__DATA EXCERPTS__
* * *

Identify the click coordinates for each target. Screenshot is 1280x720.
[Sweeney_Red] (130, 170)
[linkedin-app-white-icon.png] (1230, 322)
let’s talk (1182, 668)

* * *

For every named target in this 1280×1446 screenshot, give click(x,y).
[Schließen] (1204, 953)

* * *

__TASK DIRECTIONS__
When a line in the material contains the string "target", copy that line.

__ANSWER TO THIS TASK__
Identify the click coordinates for each target. Screenshot is 1280x720.
For every named target in this 1280×1446 screenshot, give click(x,y).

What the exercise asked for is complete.